I've been reading a book on orbit determination, and I've hit a block with the calculus. Why do this?
He defines tau, called modified time, as follows:
$\tau \equiv k(t - t_0)$
Where $k$ is the Gaussian gravitational constant, $t$ is a given instant of time, and $t_0$ is an arbitrarily chosen initial time or epoch.
And then presents the differential of $\tau$ $d \tau = kdt$
The author previously derives an equation from Newton's law of universal gravitation
$\vec a = - { k^2 \mu \vec r \over r^3 } + \sum_{q=1}^{n} k^2 m_q ( {\vec p_q \over p_q^3 } - {\vec r_q \over r_q^3} ),$
Where $\mu = 1 + m_2$ and $m_2$ is in units of whatever the central mass is.
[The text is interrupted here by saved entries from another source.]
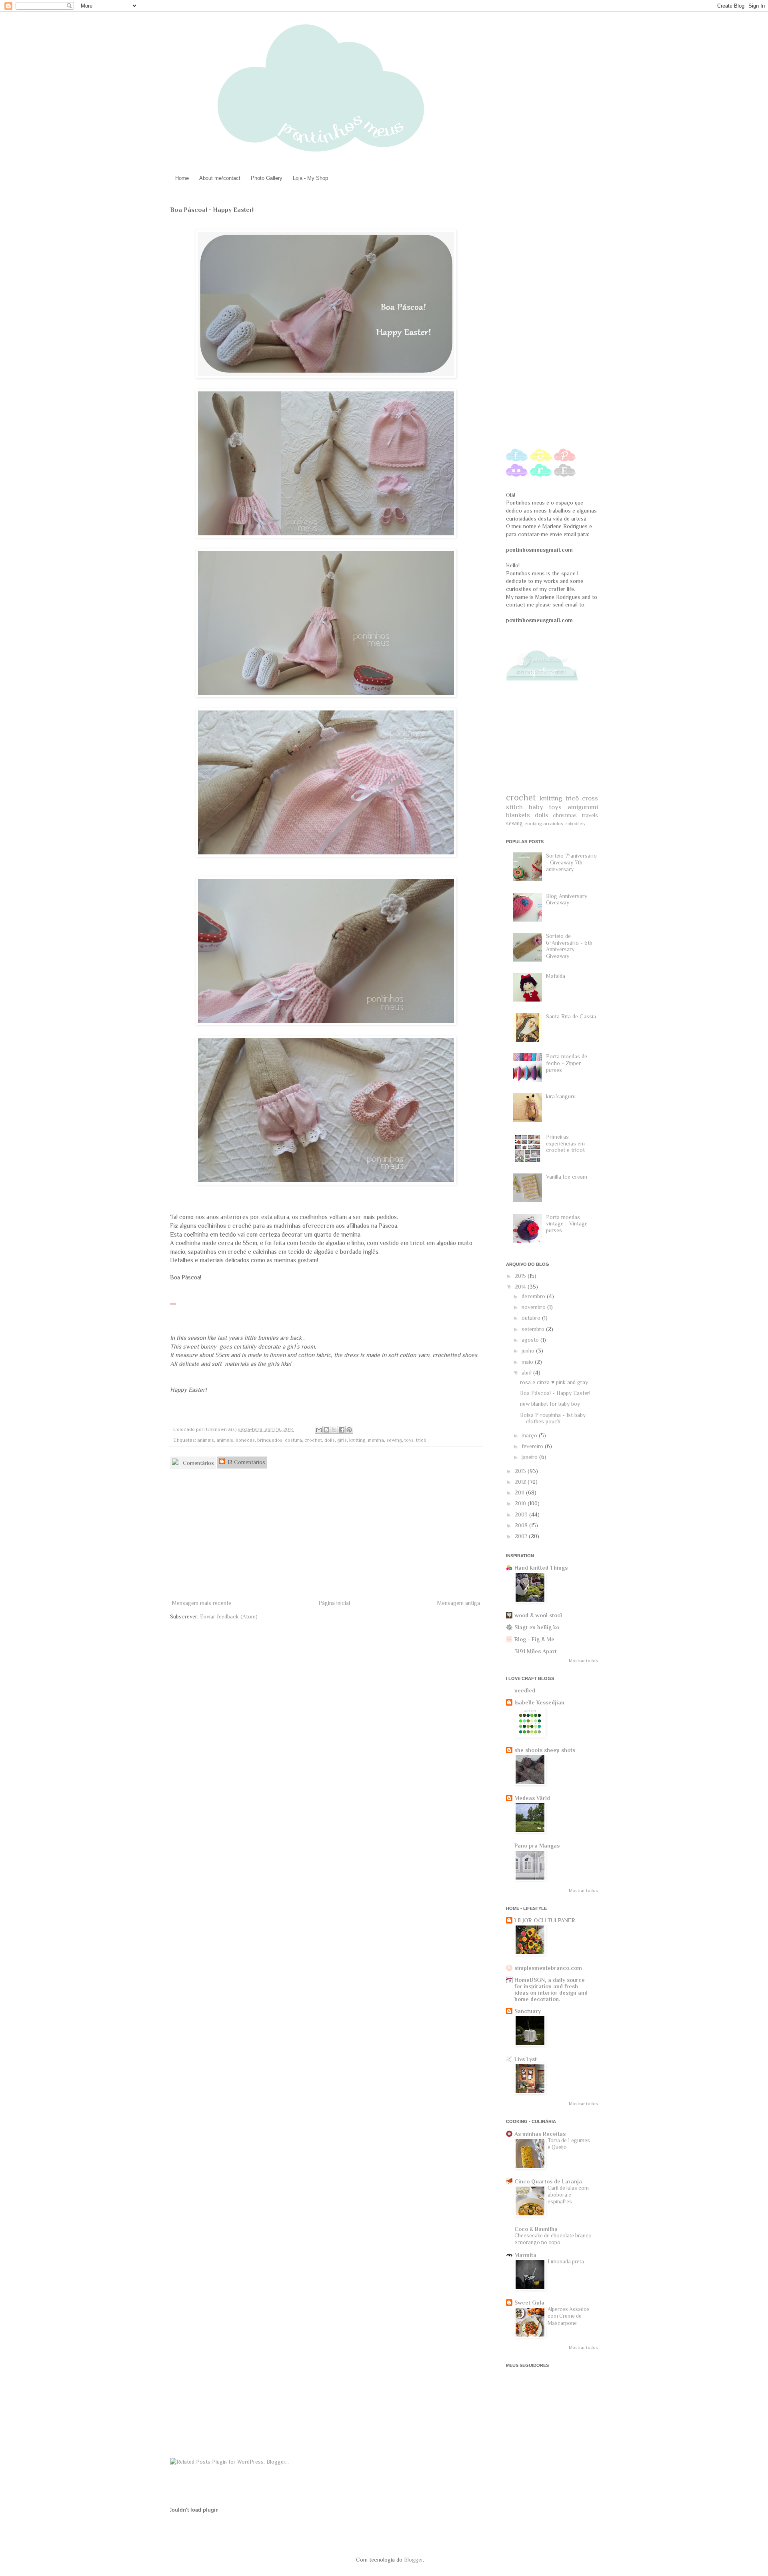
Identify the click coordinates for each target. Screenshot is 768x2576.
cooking (533, 823)
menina (376, 1440)
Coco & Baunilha (536, 2229)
He differentiates the derived equation with respect to modified time...
$\vec {\dot {r}} = ( \frac 1 k) \vec v$
$\vec {\ddot {r}} = ({ 1 \over k^2 }) \vec a$
And we're left with $\vec { \ddot{r}} = -{\mu \vec r \over r^3 } + \sum_{q=1}^{n} m_q ( {\vec p_q \over p_q^3 } - {\vec r_q \over r_q^3} ),$
So, he kills off the $k^2$. He remarks that in principle this simplified equation can be integrated to yield the body's position and velocity at some other time.
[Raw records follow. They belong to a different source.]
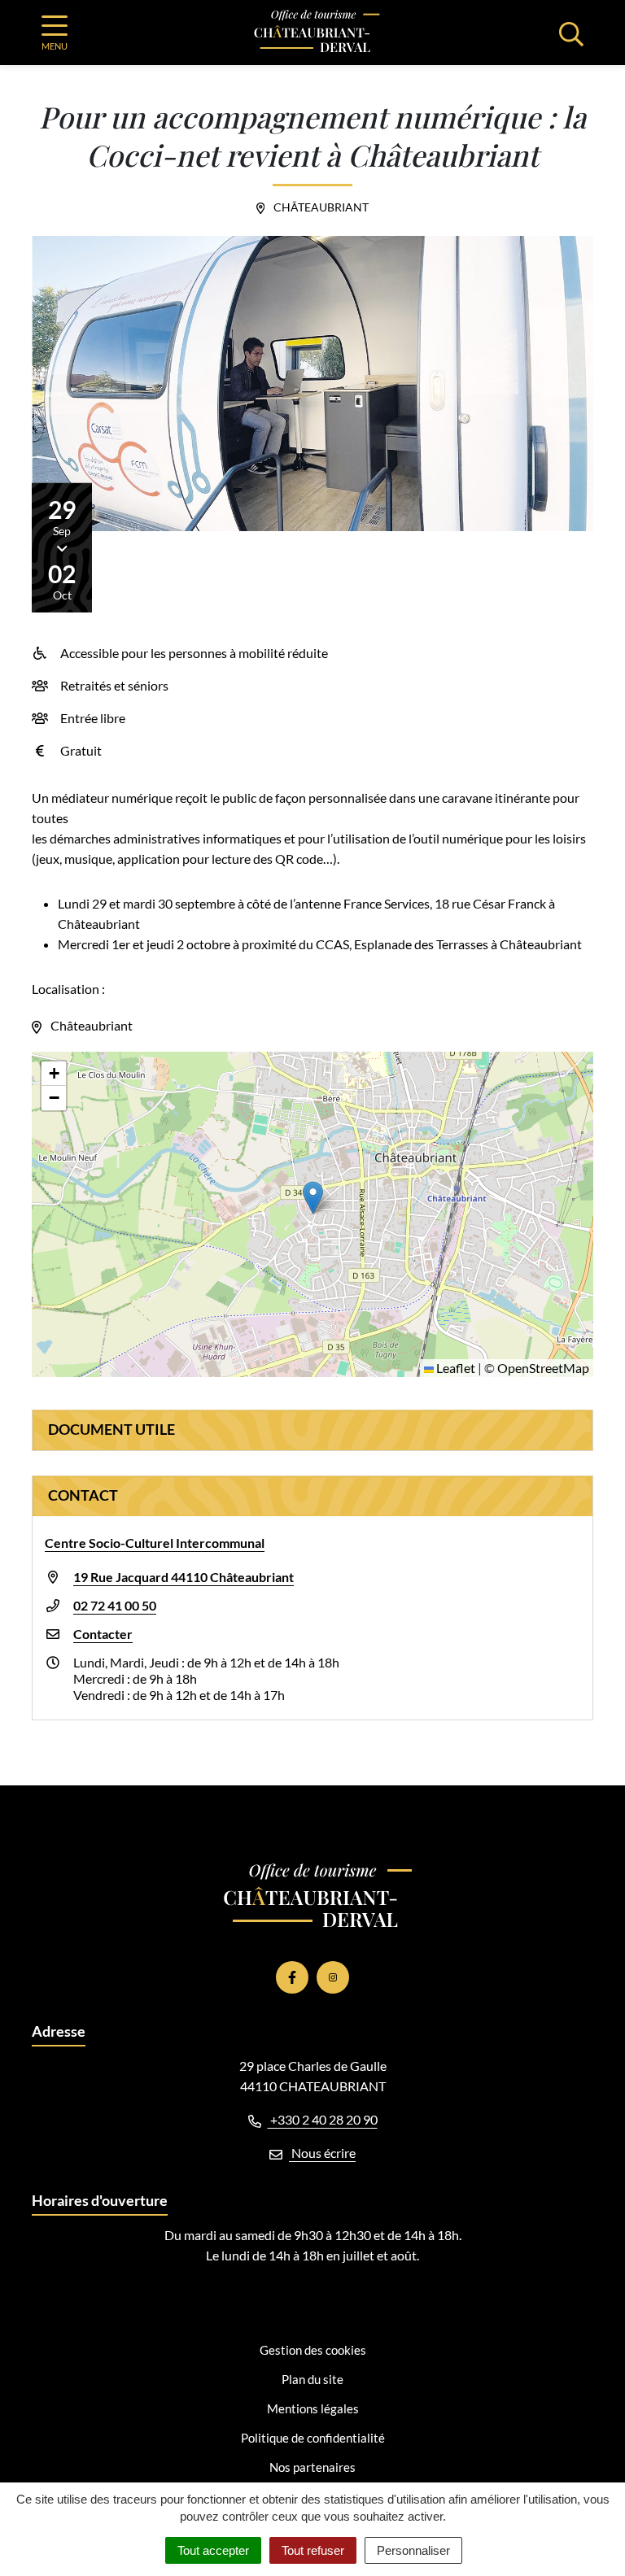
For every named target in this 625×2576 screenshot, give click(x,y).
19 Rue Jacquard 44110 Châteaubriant (183, 1576)
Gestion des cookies (313, 2350)
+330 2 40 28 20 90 (323, 2119)
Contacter (103, 1633)
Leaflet (454, 1367)
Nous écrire (322, 2152)
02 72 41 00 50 (114, 1605)
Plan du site (312, 2379)
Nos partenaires (312, 2467)
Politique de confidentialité (313, 2437)
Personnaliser (413, 2550)
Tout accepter (213, 2550)
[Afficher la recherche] (571, 32)
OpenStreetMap (543, 1367)
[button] (313, 1197)
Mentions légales (313, 2408)
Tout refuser (313, 2550)
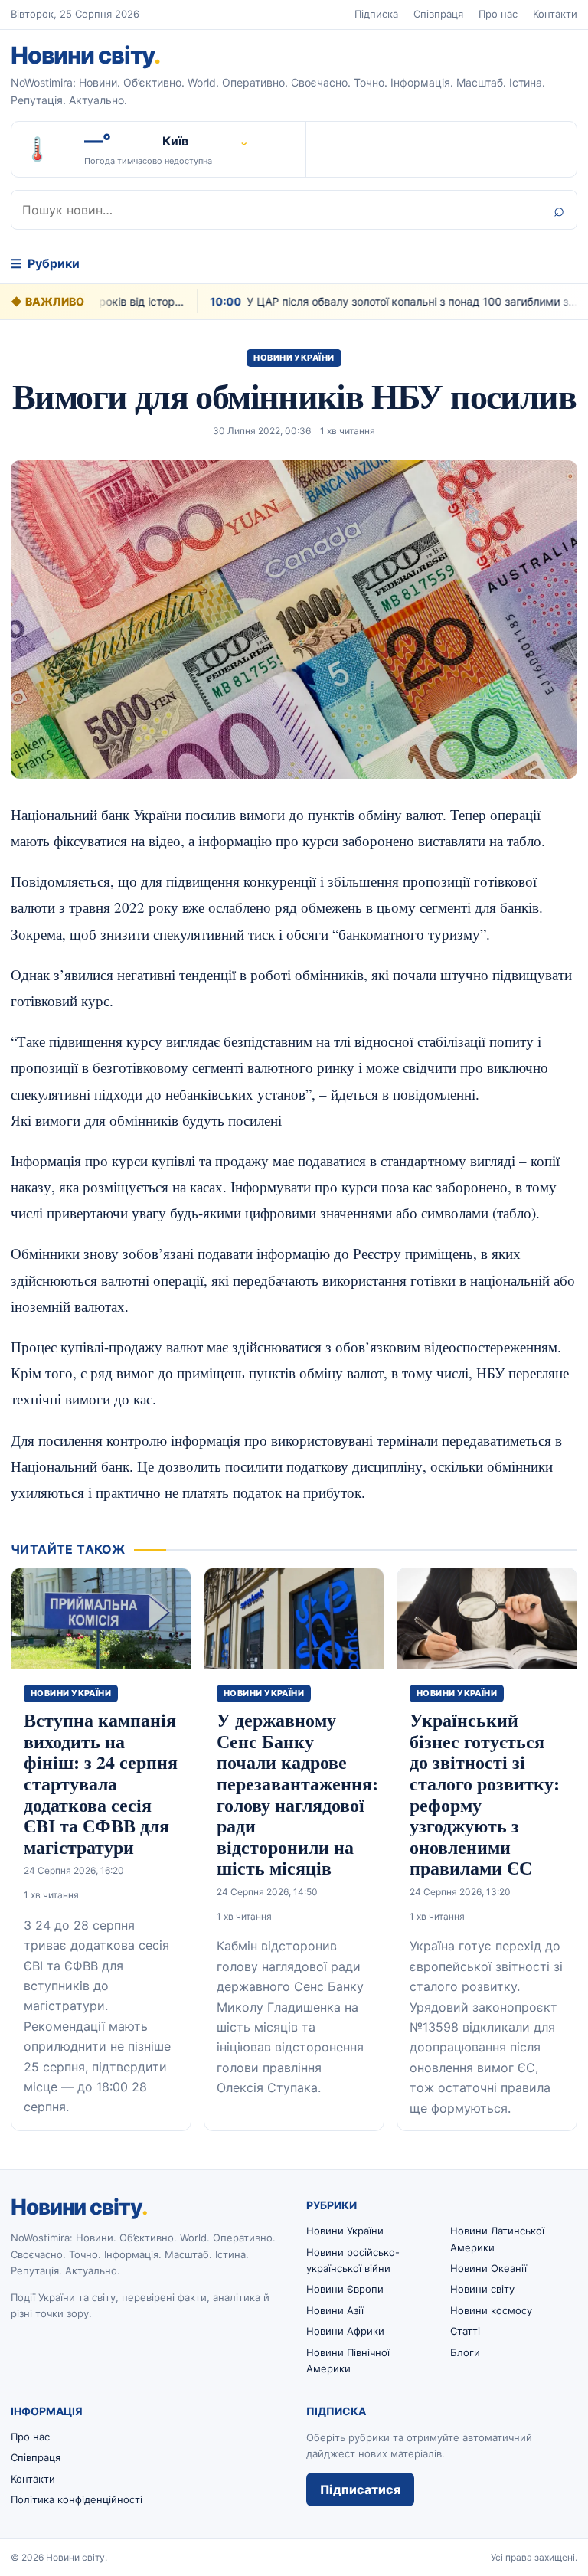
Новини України (293, 357)
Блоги (465, 2352)
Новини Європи (345, 2289)
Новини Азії (335, 2310)
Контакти (555, 14)
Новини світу (85, 55)
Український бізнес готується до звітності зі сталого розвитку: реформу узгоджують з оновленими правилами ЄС (485, 1793)
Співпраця (438, 14)
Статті (465, 2331)
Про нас (498, 14)
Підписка (376, 14)
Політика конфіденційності (76, 2499)
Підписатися (360, 2489)
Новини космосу (491, 2310)
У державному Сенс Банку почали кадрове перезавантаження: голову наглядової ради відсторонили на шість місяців (297, 1793)
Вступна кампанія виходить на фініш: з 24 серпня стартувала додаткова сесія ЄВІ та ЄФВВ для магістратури (101, 1783)
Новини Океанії (488, 2268)
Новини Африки (345, 2331)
There's a lot of good questions here.
We start with $\tau = k(t - t_0)$, a sort of modification of time. You first ask about the differential of $\tau$. While it is possible (and often useful) to think of or consider differentials, let's present the same material without separating $d\tau$ and $d t$ [for a good reference on differentials, consider reading this page, especially examples 2 and 3]. With the definition of $\tau$ above, we see that $$ \frac{d t}{d\tau} = \frac{1}{k}.$$ You might notice that this is a "rearrangement" of the "differential" phrasing you gave above.
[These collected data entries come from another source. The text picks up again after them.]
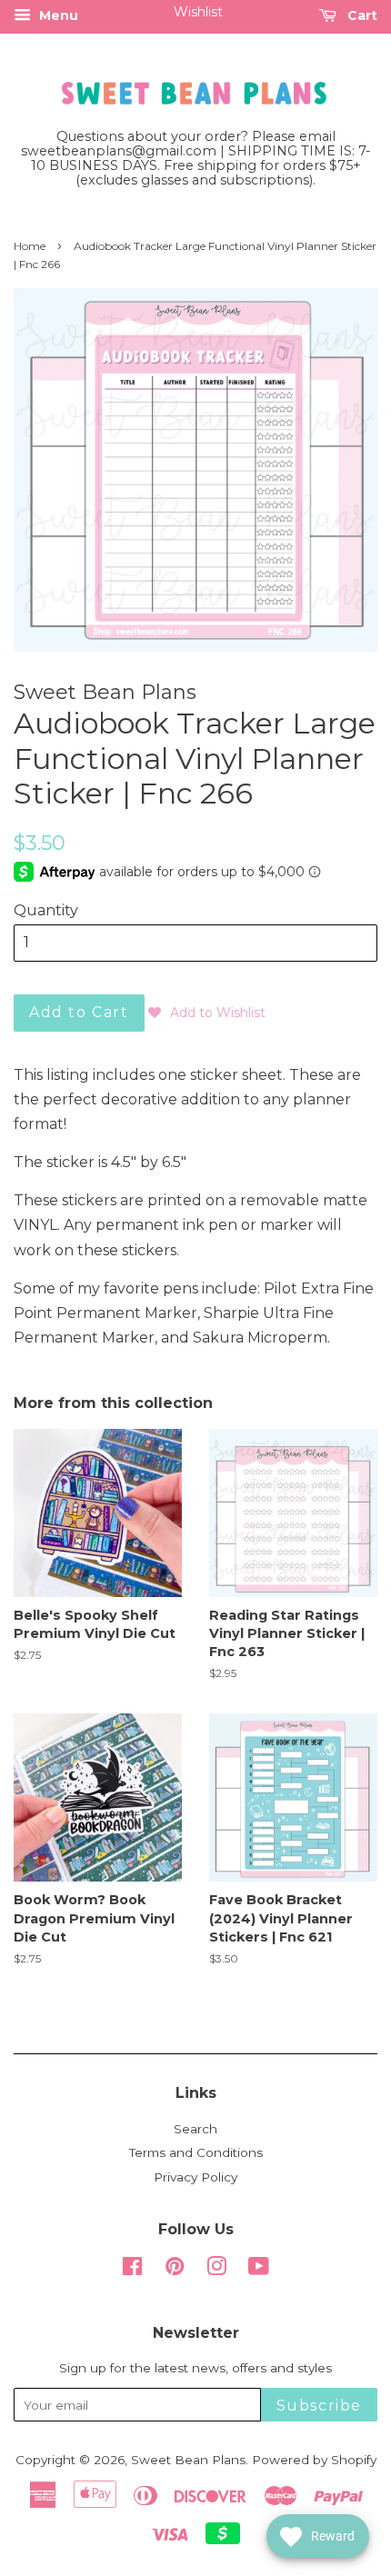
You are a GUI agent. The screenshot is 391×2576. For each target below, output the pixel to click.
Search (195, 2129)
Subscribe (319, 2405)
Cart (360, 15)
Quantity (46, 910)
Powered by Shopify (314, 2459)
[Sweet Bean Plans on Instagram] (216, 2269)
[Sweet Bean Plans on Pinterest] (175, 2269)
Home (29, 246)
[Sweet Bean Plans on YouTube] (258, 2269)
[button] (207, 1012)
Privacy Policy (195, 2177)
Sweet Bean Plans (188, 2459)
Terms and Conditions (196, 2152)
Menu (56, 15)
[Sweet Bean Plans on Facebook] (132, 2269)
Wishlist (198, 12)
With this and the chain rule of calculus, we can write down the claimed versions of velocity and acceleration with respect to this new modification of time. We have that $$ \dot{r} = \frac{dx}{d\tau} = \frac{dx}{dt} \frac{dt}{d\tau} = v \frac{1}{k},$$ where the middle equality is the chain rule in action. Similarly, $$ \ddot{r} = \frac{d \dot r}{d\tau} = \frac{d\frac{v}{k}}{d\tau} = \frac{1}{k} \frac{dv}{dt}\frac{dt}{d\tau} = \frac{1}{k^2} a.$$
So this brings us all the way to the statement of the final equation: $$\vec { \ddot{r}} = -{\mu \vec r \over r^3 } + \sum_{q=1}^{n} m_q \left( {\vec p_q \over p_q^3 } - {\vec r_q \over r_q^3} \right).$$
The author is correct to say that this can be integrated in principle. He's also right to defer it to later, since this is a differential equation that should be done numerically. Without knowing the book (or even the subject), I can't say much more about your author's plans. But it is not unreasonable to go and try to look at how one might numerically solve that differential equation. (Or you could always ask another question here).